I don't need to ride through the Alps on an elephant or scuba dive over an underwater volcano, I just want some simple old fashioned fun. How about a little time to relax instead of ticking off things on some great pre-ordaned list? Way back in economics class we studied "conspicuous consumption", now I feel plagued by another equally dubious phenomena, conspicuous leisure. There seems to be an unrelenting societal drive for constant "productivity". When we arent' being super achievers at work, or world class women at home, we are supposed to be National Geographic Society caliber explorers on vacation. Somebody has slipped a cog somehwere.
I understand all this productivity and conspicuous consumption drives the economy but what does all this "full tilt" living do for me? That is another dangerous symptom of my life's new phase. I ask, "What's in it for me and do I even want that? " I've adopted Barbara Sher's phrase, "You can't get enough of what you don't really want." as my mantra.
I've seen the bumper stickers and advertisements about "Living on the edge." and "If you're not living on the edge, you're taking up too much room."
I ask, "Edge of what?" and "Too much room where? We're not in airline seats!"
I've been on the edge of reason, the edge of life, the edge of a coma, the edge of a cliff, and a lot of other edges where it wasn't healthy to be.
Hunter Thompson said that the only ones who truly knew where the edge was were the ones who'd gone over it.
I'm all in favor of examining your comfort zone and giving yourself tiny prods outside your well worn path. I'm also to the point where I'm well aware that if you have to jump off a cliff in a flying squirrell suit to "feel anything", you may be spending a good portion of the rest of your life "numbing" yourself against something you don't want to deal with. Do you routinely jump off a cliff because you love the sensation of falling? Or do you do it because it gets you away from a family who you hate? Or do your few soaring moments cancel out the hours the little voice in your head nags at you over and over?
I don't like the sensation of fallling. I stay the heck off the cliffsides. If I don't feel alive, I find an alternative way to suss it out and relieve the situation. It's too easy to spend your life running to or from the past. Facing that down is a hell of a lot scarrier than jumping off a cliff dressed like Rocky the Flying Squirrel. It's more difficult, but in the end it's more rewarding. Once you've dragged that boogey-man out of the closet and had a good tussle with him, he looses a lot of his power.
Yep, I'm at that dangerous stage of my life. I'm starting to be comfortable with me, just the way I am.

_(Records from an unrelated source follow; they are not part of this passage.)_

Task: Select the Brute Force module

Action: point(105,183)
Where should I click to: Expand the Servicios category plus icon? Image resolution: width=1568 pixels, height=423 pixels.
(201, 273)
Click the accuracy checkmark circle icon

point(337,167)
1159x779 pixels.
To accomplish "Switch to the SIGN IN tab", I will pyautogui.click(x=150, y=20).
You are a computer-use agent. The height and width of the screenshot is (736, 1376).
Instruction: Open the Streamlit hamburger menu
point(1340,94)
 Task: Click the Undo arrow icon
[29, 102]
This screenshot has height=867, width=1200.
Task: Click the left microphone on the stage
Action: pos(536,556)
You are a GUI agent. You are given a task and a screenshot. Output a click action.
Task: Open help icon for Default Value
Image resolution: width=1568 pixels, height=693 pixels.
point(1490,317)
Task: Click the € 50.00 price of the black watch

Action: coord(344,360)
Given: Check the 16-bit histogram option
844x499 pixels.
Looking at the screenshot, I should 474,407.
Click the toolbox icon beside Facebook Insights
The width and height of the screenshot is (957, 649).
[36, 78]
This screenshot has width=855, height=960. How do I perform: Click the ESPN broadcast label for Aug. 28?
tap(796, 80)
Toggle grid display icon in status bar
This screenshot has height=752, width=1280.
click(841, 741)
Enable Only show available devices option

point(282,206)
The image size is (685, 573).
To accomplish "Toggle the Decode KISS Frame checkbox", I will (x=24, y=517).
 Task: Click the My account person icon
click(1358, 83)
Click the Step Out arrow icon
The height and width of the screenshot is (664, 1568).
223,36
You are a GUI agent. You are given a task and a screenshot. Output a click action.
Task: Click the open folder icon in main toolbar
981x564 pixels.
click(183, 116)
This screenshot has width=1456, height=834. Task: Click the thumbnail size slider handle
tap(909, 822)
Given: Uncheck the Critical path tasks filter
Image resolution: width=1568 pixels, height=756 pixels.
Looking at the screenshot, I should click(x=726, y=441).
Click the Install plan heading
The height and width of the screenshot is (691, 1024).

This might make me eccentric, unpredictable, totally predictable, odd, average, mundane or incredibly powerful. I don't know. This is a whole new phase for me, like grade school, or puberty, or graduating college. The only thing certain about it is that I can't avoid it. It's what comes next. Nobody talked about it in school, or on the playground, or around the water cooler, or even at the dinner table. But it's what comes next and I'm not about to go dress up like a squirrel and throw myself off a cliff over it.